Integrated and analyzed, images from the satellites could wield “economically predictive power that could yield fortunes and prevent collapses,” the Atlantic’s Nate Hindman and Joe Epstein report. They add:

“A Skybox-like business model is a relatively new idea for the commercial space-based imaging industry, now pegged at roughly $2.3 billion a year. The tiny number of companies that currently sell pictures from space rely on government contracts for around 80 percent of their revenue, according to Mann.”


Besides, at $500 million each, satellites that are out there already aren’t practical or accessible to the customers Skybox is targeting with devices that cost one-tenth that. The company aims to put 24 light and affordable satellites into orbit by 2018.
Another commercial satellite industry pioneer, NanoSatisfi CEO Peter Platzer, described the difference between their own nanosatellites, known as CubeSats, and old satellites at the TE Lab in Menlo Park in May, and recently said his company will lease access to “a whole constellation of nanosatellites.”

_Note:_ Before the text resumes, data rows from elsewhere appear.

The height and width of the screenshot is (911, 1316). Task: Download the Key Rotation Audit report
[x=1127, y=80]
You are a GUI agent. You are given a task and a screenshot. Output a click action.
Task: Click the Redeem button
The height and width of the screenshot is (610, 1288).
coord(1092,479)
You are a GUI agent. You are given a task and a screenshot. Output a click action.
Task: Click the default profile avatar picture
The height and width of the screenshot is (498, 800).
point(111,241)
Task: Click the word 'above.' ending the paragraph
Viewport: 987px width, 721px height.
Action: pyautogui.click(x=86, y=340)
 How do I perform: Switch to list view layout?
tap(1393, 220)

The Skybox value-add is its software, “which stitches together strings of lower res images into one visualization” that can be delivered within hours directly to customers’ email inboxes. That’s a drastic difference from current satellite imagery offerings: huge high-res files that “require $20,000 worth of software to open and can take weeks or even months to deliver,” the Atlantic reports. The five year old company is operating with $91 million from investors including Khosla Ventures, Bessemer Ventures, Canaan Partners, and Norwest Venture Partners.
Not that Skybox has the market sewn up. Equipment failure, clouds (of the meteorological variety), and paranoia-stoked government policies are all potential obstacles to smooth operations. But Mann is planning for greatness. He tells the Atlantic, “If you look at companies that truly transformed industries, they’re the ones that facilitated a new level of access.”